Extracted records
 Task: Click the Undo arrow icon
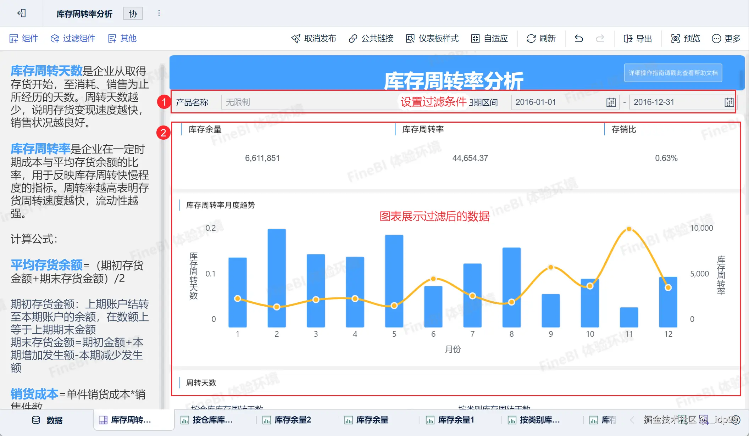[x=579, y=38]
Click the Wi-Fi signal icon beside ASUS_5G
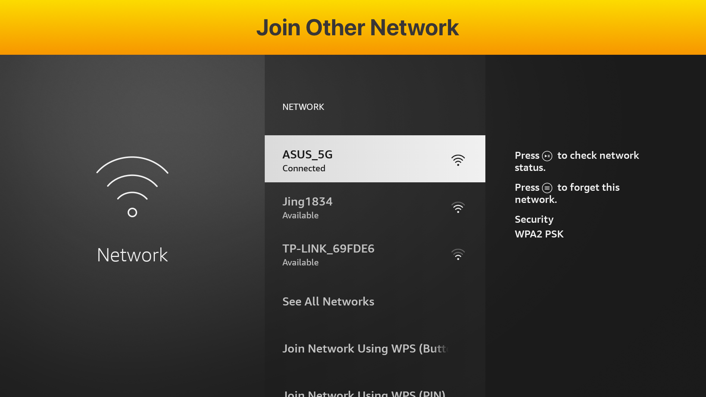Screen dimensions: 706x397 tap(458, 160)
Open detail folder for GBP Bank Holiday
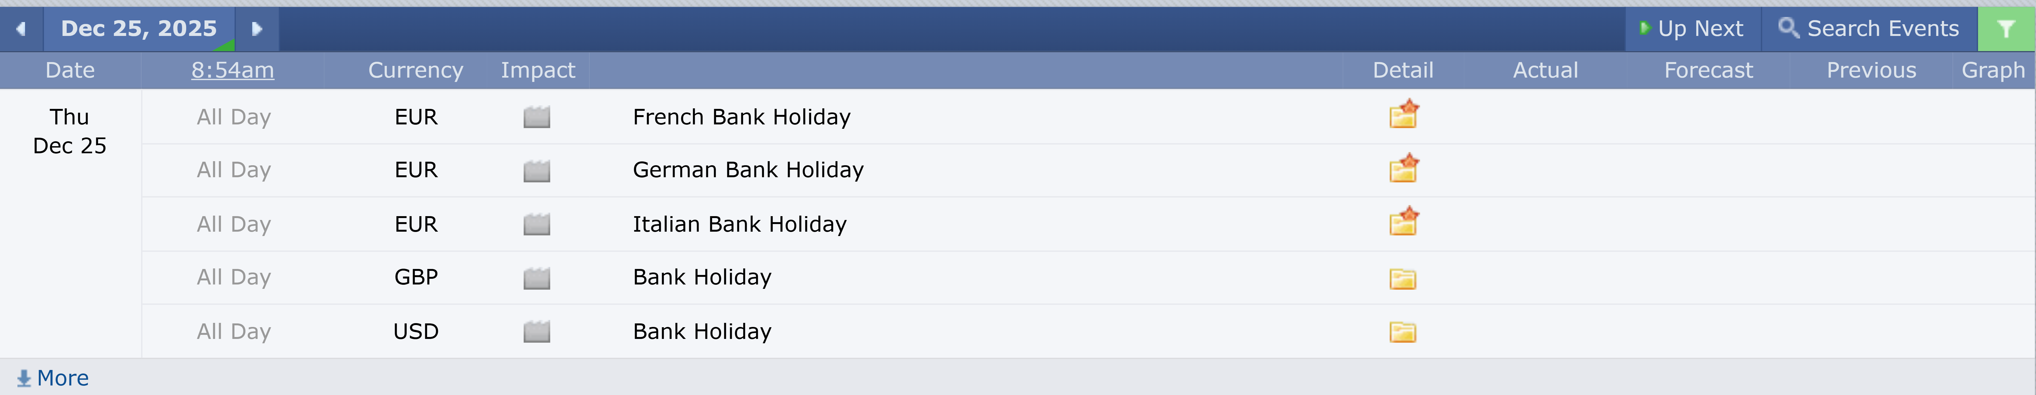This screenshot has width=2036, height=395. 1403,278
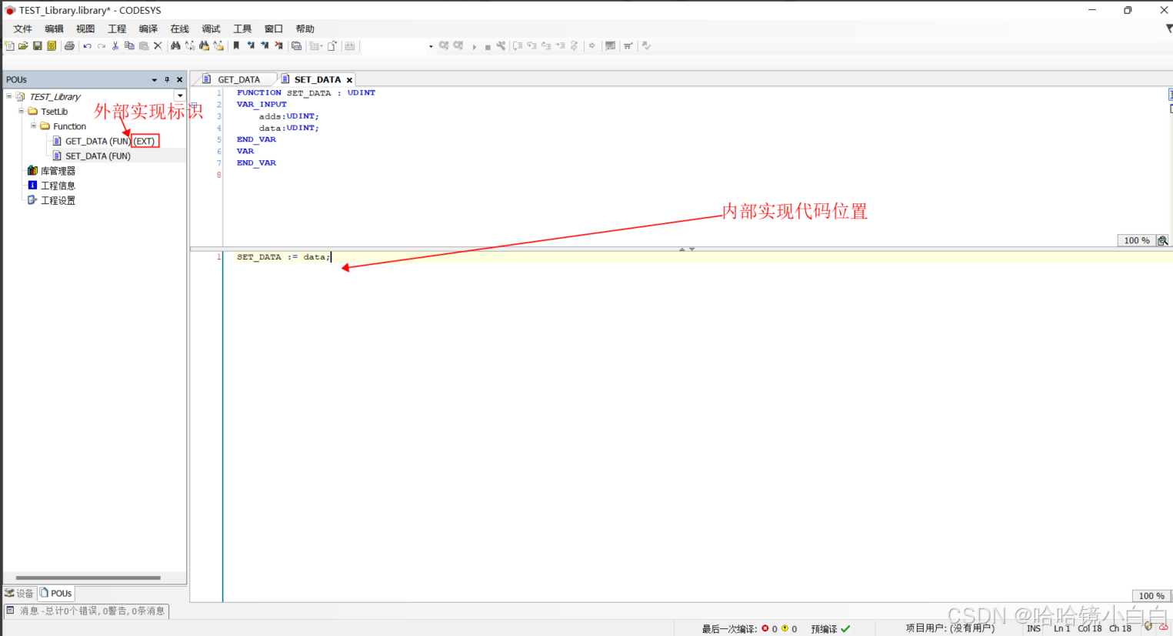Click the 100% zoom control of the editor
Image resolution: width=1173 pixels, height=636 pixels.
point(1136,240)
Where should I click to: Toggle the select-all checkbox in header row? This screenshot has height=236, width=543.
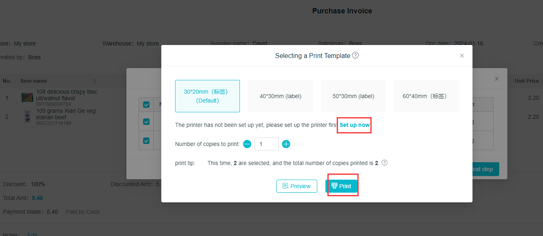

The exercise
Rewrite the entries above, replacing "icon" with "button" and leaving everything else unchanged. Omit the pictures from your answer.

Full response
 Task: Click the Undo arrow button
[x=579, y=38]
Click the Wi-Fi signal button beside ASUS_5G
Screen dimensions: 706x397 tap(458, 160)
Open detail folder for GBP Bank Holiday
This screenshot has width=2036, height=395. 1403,278
Click the 100% zoom control of the editor
Image resolution: width=1173 pixels, height=636 pixels.
point(1136,240)
Where should I click to: Toggle the select-all checkbox in header row? This screenshot has height=236, width=543.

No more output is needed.